Ce vendredi matin, soit presque dix jours après avoir reçu la lettre de l'exécutif, le président du conseil départemental de la Côte-d'Or a décidé de répondre à Edouard Philippe via son site internet. Dans un long texte baptisé "Non, Edouard Philippe, les départements ne veulent pas "moins" de sécurité routière mais "mieux" de sécurité routière", l'ancien ministre salut "la croisade contre la mortalité routière" du gouvernement mais estime que "la méthode est mauvaise".

"Il est persuadé d’avoir raison. Pourtant, personne, au sein de son propre Gouvernement, ne se bouscule au portillon pour défendre un point de vue plus que discutable", lance François Sauvadet. Par la suite, l'homme politique revient sur les arguments présents dans la lettre d'Edouard Philippe : "J’ai regardé plus en détail les études signalées par le Premier ministre.

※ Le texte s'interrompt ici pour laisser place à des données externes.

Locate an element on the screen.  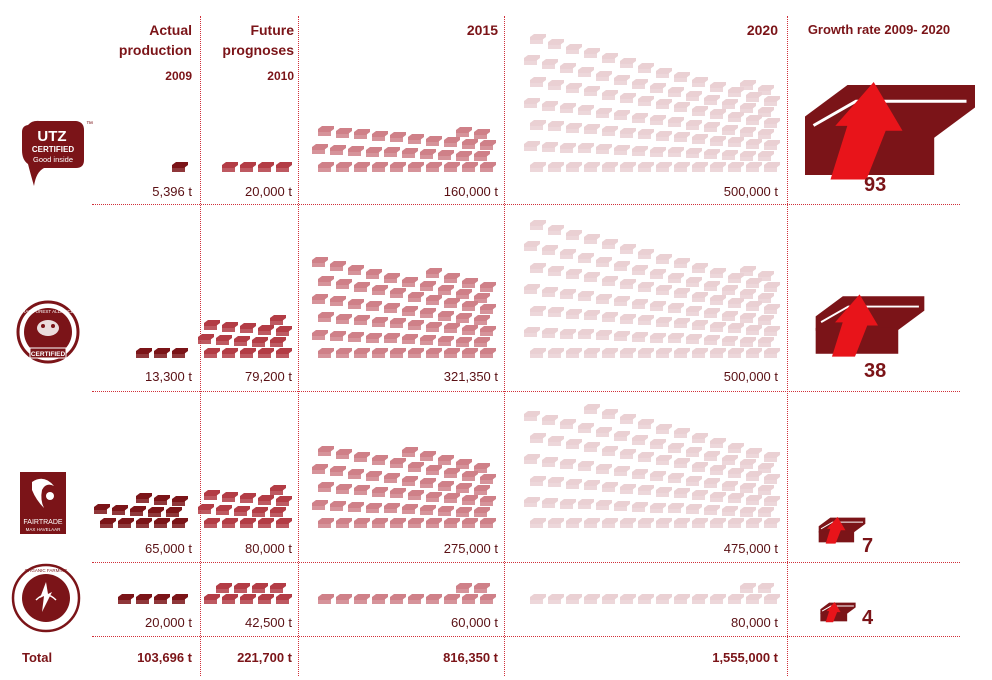
header-actual: Actual production 2009 is located at coordinates (146, 53).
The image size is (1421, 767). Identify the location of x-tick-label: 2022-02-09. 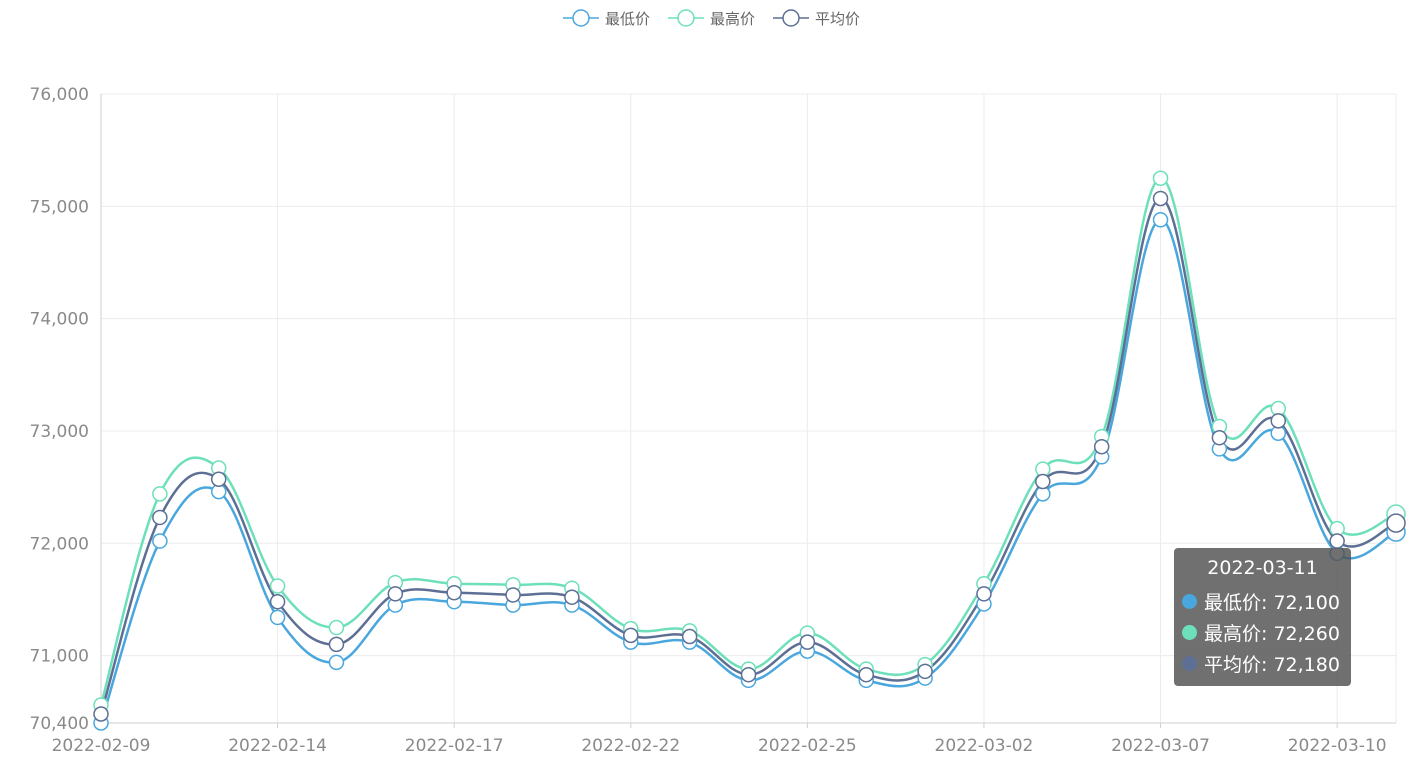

J’en ai trouvé deux. [...] La première, un document de 25 pages, parvient à la conclusion que, suite à l’abaissement de la vitesse autorisée de 90 à 80 km/h, la vitesse moyenne enregistrée a… baissé de 4,7km/h ! Diantre. [...] La deuxième propose un bilan de l’accidentalité, toujours sur les mêmes tronçons concernés par l’expérimentation. Dans leurs conclusions, les experts notent que « bien que l’accidentalité présente une tendance générale à la baisse, celle-ci n’est pas statistiquement significative »."

"Pourquoi pas 60 km/h ?"

François Sauvadet poursuit : "Le Premier ministre note ensuite que l’implantation des radars automatiques a engendré une baisse de la vitesse et une baisse de la mortalité. Là encore, c’est logique. La grande vitesse est incontestablement une cause de mortalité routière mais de là à en tirer la conclusion qu’il faut passer à 80 km/h… Pourquoi pas 60 km/h ?"

Enfin, en conclusion, le président du conseil départemental précise qu'il ne s'oppose "pas en bloc à l’abaissement de la limitation de vitesse." "Au contraire, nous, présidents de département, estimons qu’en faisant du cas par cas et en réduisant la vitesse sur les portions de route les plus accidentogènes, les usagers seront plus réceptifs. La mesure sera mieux comprise et, donc, mieux respectée."

Tendant la main au Premier ministre, François Sauvadet estime qu'"il n’est pas trop tard pour engager une vaste concertation".